In [None]:
import numpy as np
import pandas as pd
import re

file = open('data/wiki sample data.txt','r')

lines = file.readlines()
#print (lines)

df = pd.DataFrame(columns=['timestamp','user','minorEdit','pageLength','editDiff','comment','tags','entireEdit'])
i=0
for line in lines:
        entireEdit = line
        #split via brackets
        token = re.split('\(|\)',line)
        #print(token)
        timestamp = token[2].split('?')[0]
        timestamp = pd.to_datetime(timestamp)
        #split by ?
        user = token[2].split('?')[1:]
        user = ''.join(user)
        user = user[1:-1]
        m = token[4]
        m= m.split('.')[0]
        m= True if (m=='? m ') else False
        byte = token[5].split(' ')[0]
        byte = int(byte.replace(',',''))
        change = token[7]
        change = int(change.replace(',',''))
        comment = re.split('\. \. ',line)[-1]
        tagComment = comment.split('(undo)')
        #print (tagComment)
        comment = tagComment[0][1:-2]
        #undo is not at the end
        if (len(tagComment)>1):
            tag = tagComment[1][2:-2]
            tag = tag.split(':')
            if (len(tag)>1):
                tag = tag[1][1:]
                tag = tag.split(',')
            if (tag[0]==''):
                tag =[]
        else:
            tag=''
        
        #tag = tag.split(',')
        #print (tag)
        
        df.loc[i]=[timestamp,user,m,byte,change,comment,tag,entireEdit]
        i+=1

print (df.shape)
print (df.head)

In [None]:
import nltk
import re
commentsDf = df['comment']

from nltk.stem.snowball import SnowballStemmer
stemmer = SnowballStemmer("english")

def tokenizeAndStem(text):
    CommentsTokens=[]
    #for userComments in commentsDf:
    CommentsTokens = (nltk.word_tokenize(text))
    #filter out punctuations and numeric tokens
    filtered_tokens = []
    for token in CommentsTokens:
        if re.search('[a-zA-Z]', token):
            filtered_tokens.append(token)
    stems = [stemmer.stem(t) for t in filtered_tokens]
    return stems

totalvocab_stemmed = []
for i in commentsDf:
    stem = tokenizeAndStem(i)
    totalvocab_stemmed.extend(stem)

print (len(totalvocab_stemmed))

from sklearn.feature_extraction.text import TfidfVectorizer
tfidf_vectorizer = TfidfVectorizer(max_df=0.8,
                                 min_df=0, stop_words='english',
                                 use_idf=True,tokenizer=tokenizeAndStem, ngram_range=(1,3))

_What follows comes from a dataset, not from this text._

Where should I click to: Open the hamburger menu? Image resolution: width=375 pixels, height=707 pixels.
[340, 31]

tfidf_matrix = tfidf_vectorizer.fit_transform(commentsDf)
print (tfidf_matrix.shape)
terms = tfidf_vectorizer.get_feature_names()
#print (terms)



In [None]:
from sklearn.cluster import KMeans

num_clusters = 5

km = KMeans(n_clusters=num_clusters)
km.fit(tfidf_matrix)

clusters = km.labels_.tolist()
#print (clusters)
df['clusters']  =clusters
#print (df.head())
print (df['clusters'].value_counts())
#print (km.cluster_centers_.argsort()[:,::-1])

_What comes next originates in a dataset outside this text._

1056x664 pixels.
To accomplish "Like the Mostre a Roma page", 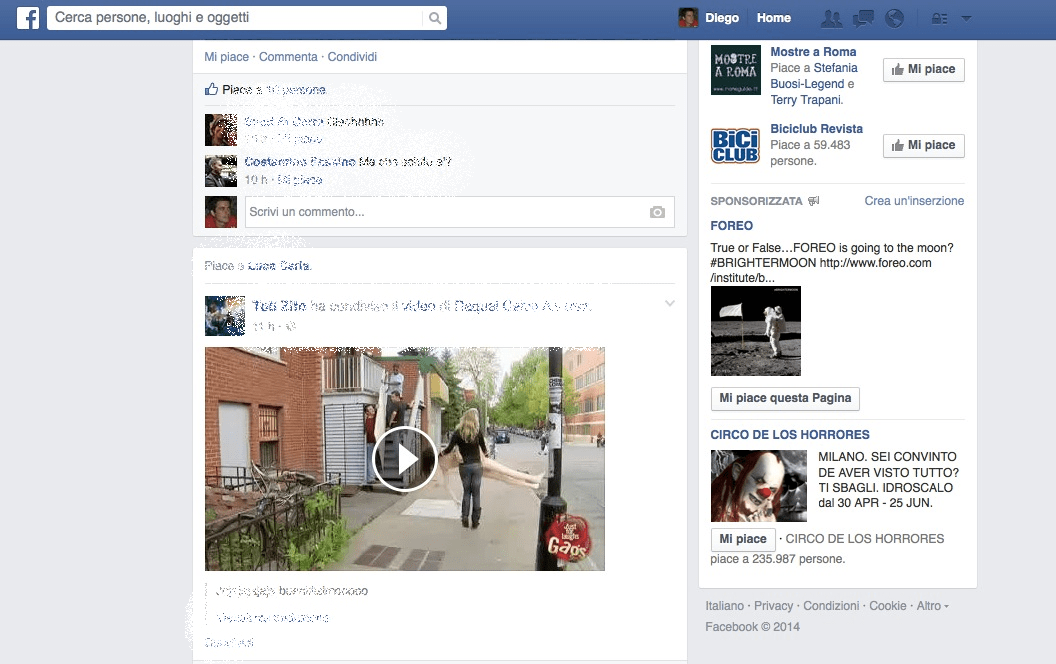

from sklearn.manifold import MDS

MDS()

# convert two components as we're plotting points in a two-dimensional plane
# "precomputed" because we provide a distance matrix
# we will also specify `random_state` so the plot is reproducible.
mds = MDS(n_components=2, random_state=1)

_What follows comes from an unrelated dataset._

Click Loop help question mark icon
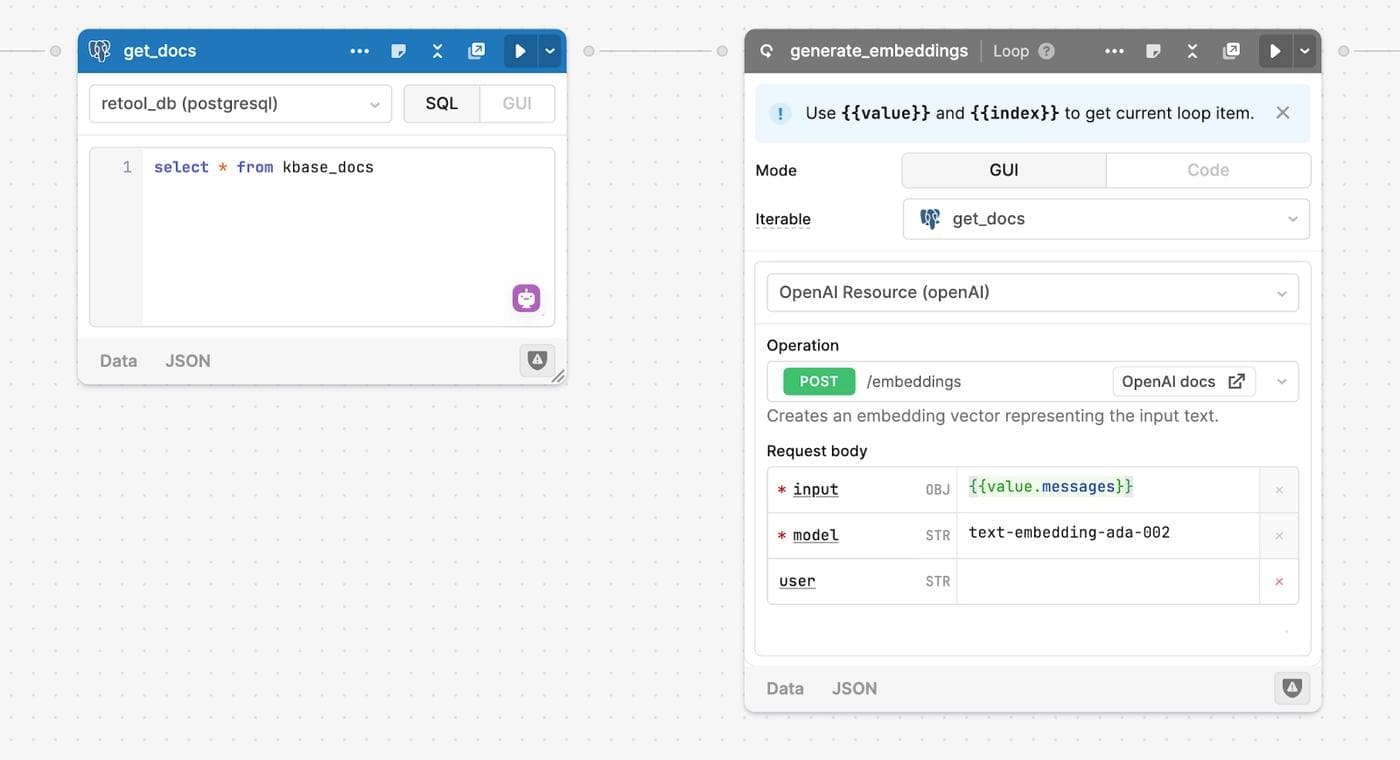Screen dimensions: 1400x760 [x=1046, y=51]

pos = mds.fit_transform(tfidf_matrix.toarray())  # shape (n_components, n_samples)

xs, ys = pos[:, 0], pos[:, 1]

df['xs'] =xs
df['ys'] = ys

In [None]:
userList  = list(set(df['user']))
print (len(userList))

userNetworkDf = pd.DataFrame(columns = ['user','posX','posY'])


for name,group in df.groupby(df['user']):
    userNetworkDf.loc[len(userNetworkDf)] = [name,(group['xs']).mean(),(group['ys']).mean()]



In [None]:
edges = pd.DataFrame(columns=['from','to'])

for row in df.iterrows():
    tokens = row[1]['comment'].split()
    for name in userList:
        if name in row[1]['comment'] and name!=' ' and name!=row[1]['user']:
            edgefrom = userNetworkDf[userNetworkDf['user'] ==row[1]['user'] ].index.tolist()[0]
            edgeto = userNetworkDf[userNetworkDf['user'] ==name ].index.tolist()[0]
            edges.loc[len(edges)] = [edgefrom,edgeto]

     

In [None]:
from bokeh.models import GraphRenderer, StaticLayoutProvider, Oval
from bokeh.models import Plot, Range1d, MultiLine, Circle, HoverTool, TapTool, BoxSelectTool
from bokeh.models.graphs import from_networkx, NodesAndLinkedEdges, EdgesAndLinkedNodes
output_notebook()

node_indices = list(range(0,len(userNetworkDf)))
x = list(userNetworkDf['posX'])
y=list(userNetworkDf['posY'])

#hover 

hover = HoverTool(tooltips=None)
plot = figure(title="Graph Layout Demonstration", tools="",x_range = (min(x)-0.1,max(x)+0.1),
              y_range=(min(y)-0.1,max(y)+0.1),
              toolbar_location=None)
plot.add_tools(hover, TapTool(), BoxSelectTool())

#graph
graph = GraphRenderer()
#nodes
graph.node_renderer.glyph = Oval(height=0.03, width=0.06,fill_color='firebrick')
graph.node_renderer.selection_glyph = Circle(size=15, fill_color='blue')
graph.node_renderer.hover_glyph = Circle(size=15, fill_color='blue')
graph.node_renderer.tags = list(userNetworkDf['user'])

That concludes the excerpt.